• **WRITTEN PROBLEM**: Format every line of the entries below as a JSON array of strings, one string per line, omitting blank lines and leaving out the pictures.

[Collected data entries]
#####

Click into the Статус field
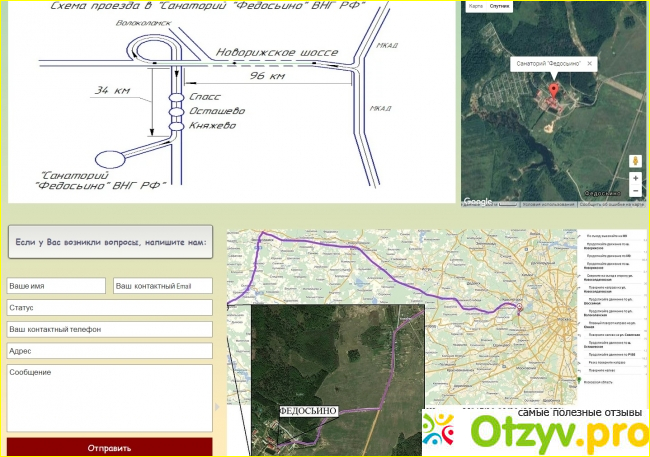Viewport: 650px width, 457px height. point(109,307)
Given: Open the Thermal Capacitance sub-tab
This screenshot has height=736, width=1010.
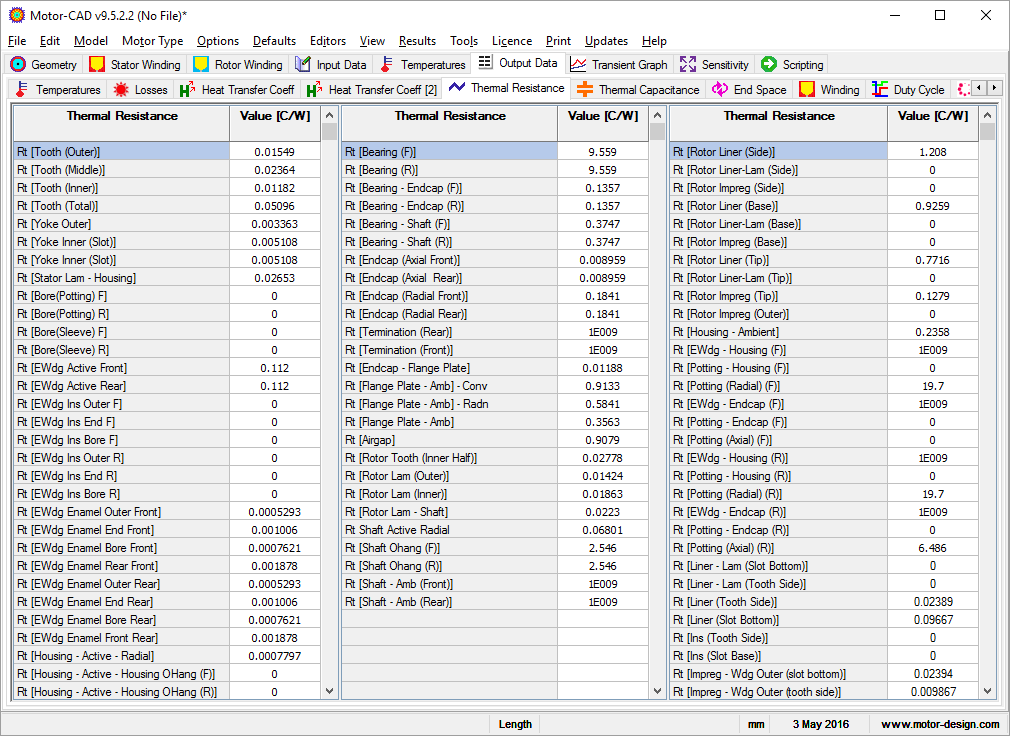Looking at the screenshot, I should click(x=638, y=89).
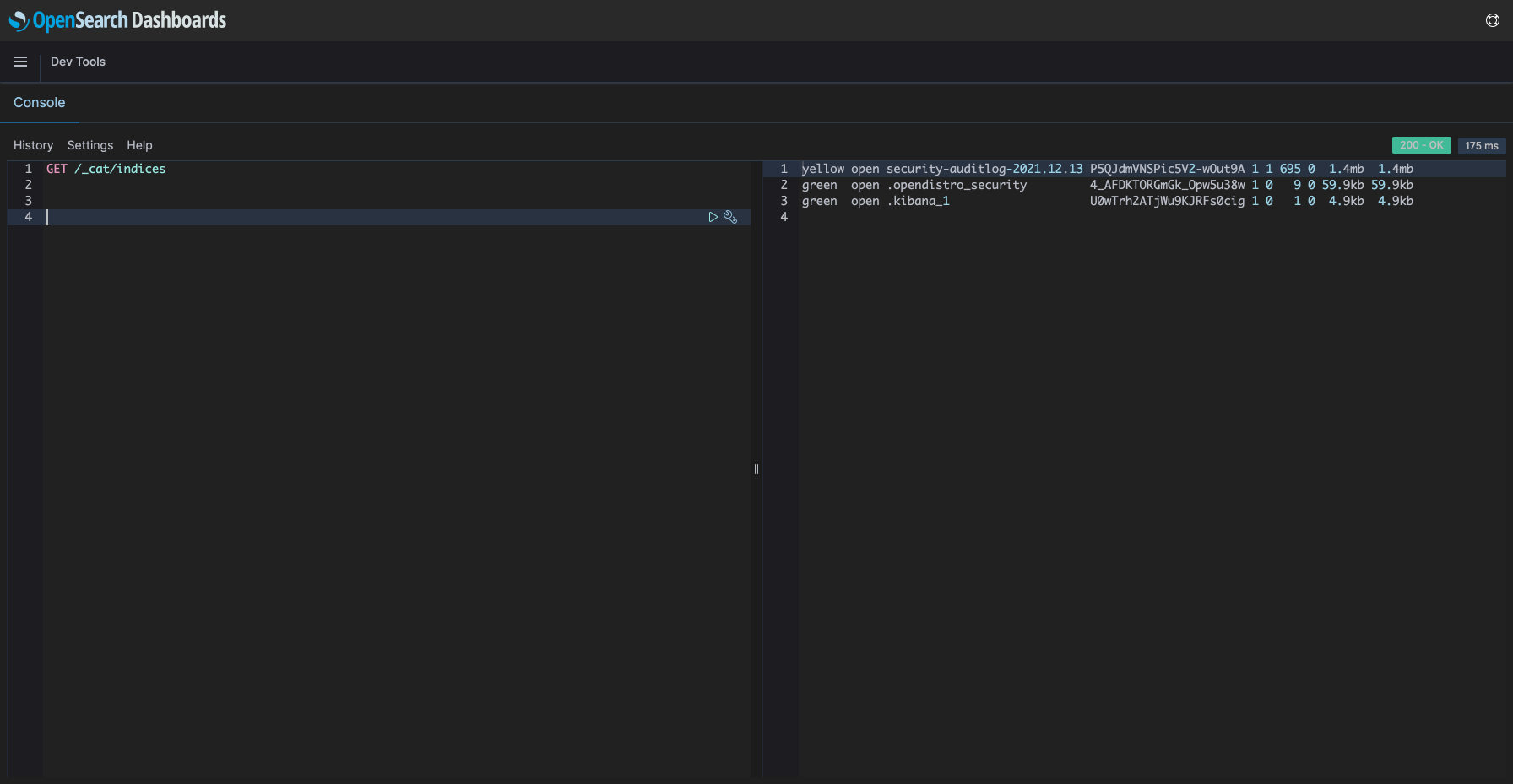
Task: Click the play triangle on the active request line
Action: [x=713, y=217]
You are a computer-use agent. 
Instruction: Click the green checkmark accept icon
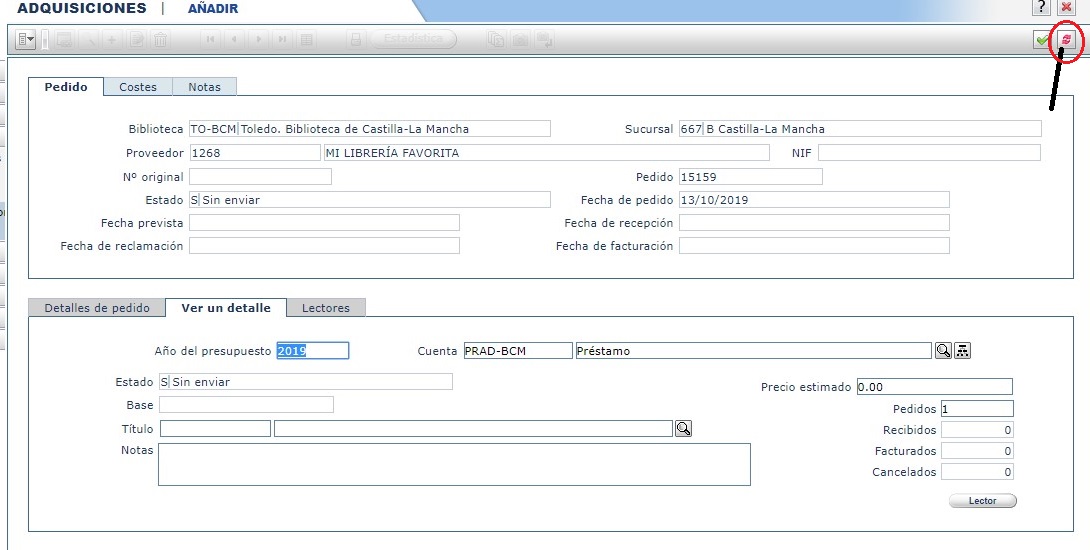(1042, 40)
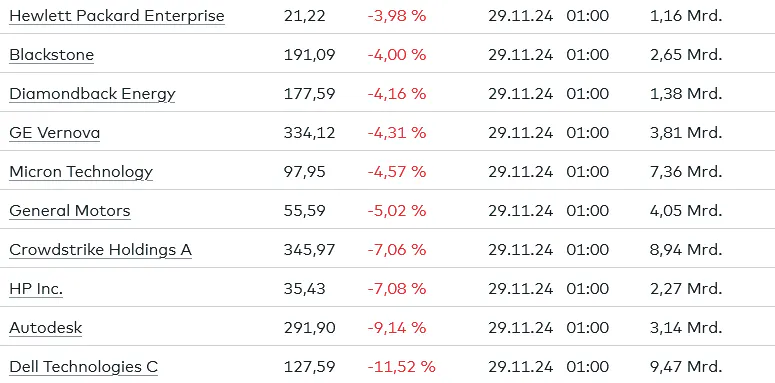Open the Blackstone stock link
The height and width of the screenshot is (383, 775).
coord(51,54)
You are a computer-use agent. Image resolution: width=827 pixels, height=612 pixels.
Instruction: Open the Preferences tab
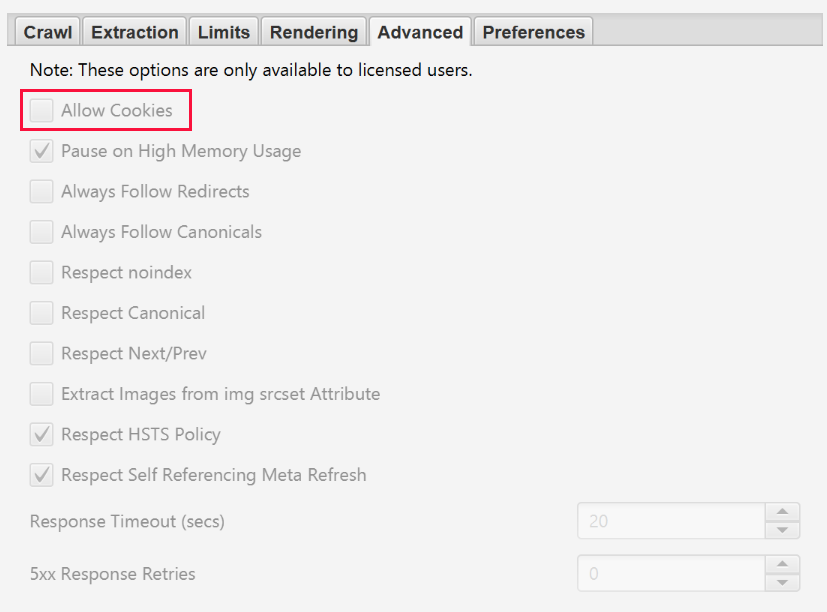pyautogui.click(x=533, y=32)
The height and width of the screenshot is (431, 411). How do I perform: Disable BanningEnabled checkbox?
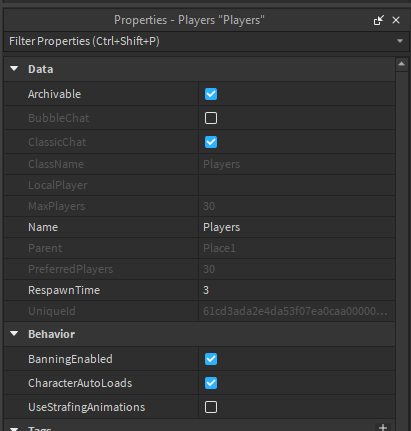click(211, 359)
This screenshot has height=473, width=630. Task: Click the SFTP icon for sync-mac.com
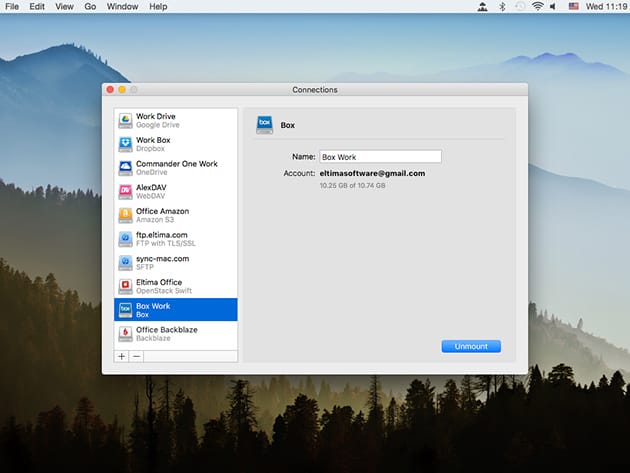pyautogui.click(x=125, y=262)
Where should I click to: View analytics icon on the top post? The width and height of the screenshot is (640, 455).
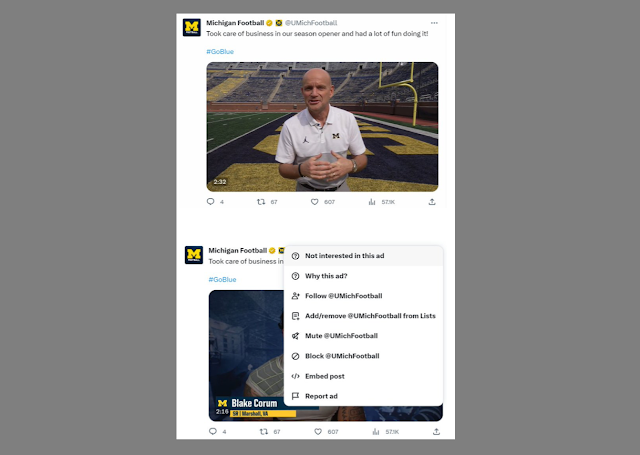click(x=372, y=202)
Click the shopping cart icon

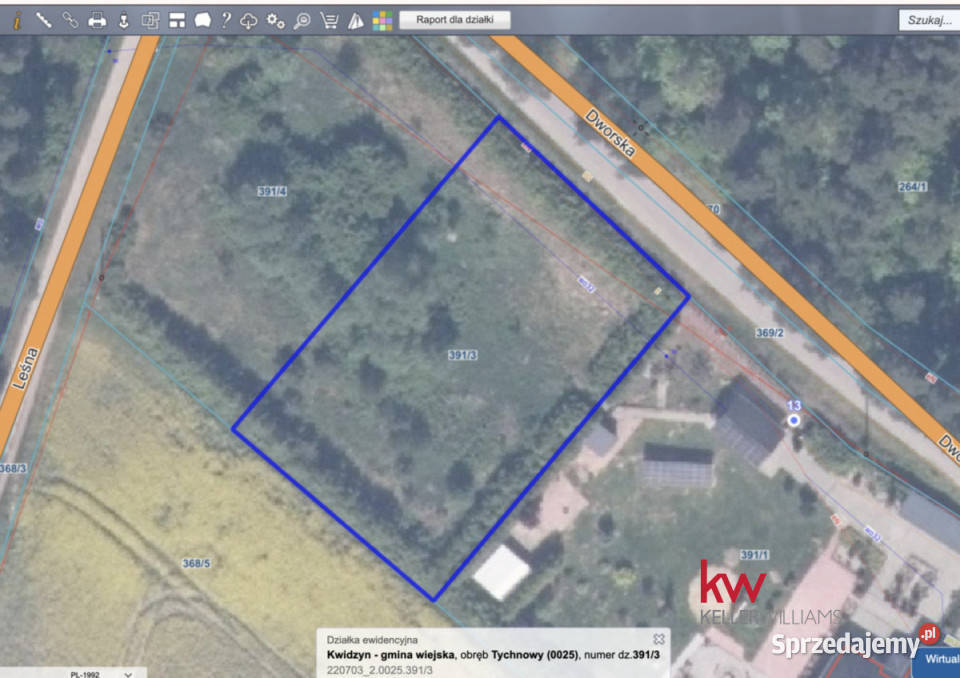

#####

• **THE RESPONSE**:
[
  "Click into the Статус field",
  "Viewport: 650px width, 457px height. point(109,307)",
  "Given: Open the Thermal Capacitance sub-tab",
  "This screenshot has height=736, width=1010.",
  "Looking at the screenshot, I should click(x=638, y=89).",
  "Task: Click the play triangle on the active request line",
  "Action: [x=713, y=217]",
  "You are a computer-use agent. ",
  "Instruction: Click the green checkmark accept icon",
  "(1042, 40)",
  "Open the Blackstone stock link",
  "The height and width of the screenshot is (383, 775).",
  "coord(51,54)",
  "You are a computer-use agent. Image resolution: width=827 pixels, height=612 pixels.",
  "Instruction: Open the Preferences tab",
  "pyautogui.click(x=533, y=32)",
  "The height and width of the screenshot is (431, 411). How do I perform: Disable BanningEnabled checkbox?",
  "click(211, 359)",
  "This screenshot has height=473, width=630. Task: Click the SFTP icon for sync-mac.com",
  "pyautogui.click(x=125, y=262)",
  "Where should I click to: View analytics icon on the top post? The width and height of the screenshot is (640, 455).",
  "click(x=372, y=202)",
  "Click the shopping cart icon"
]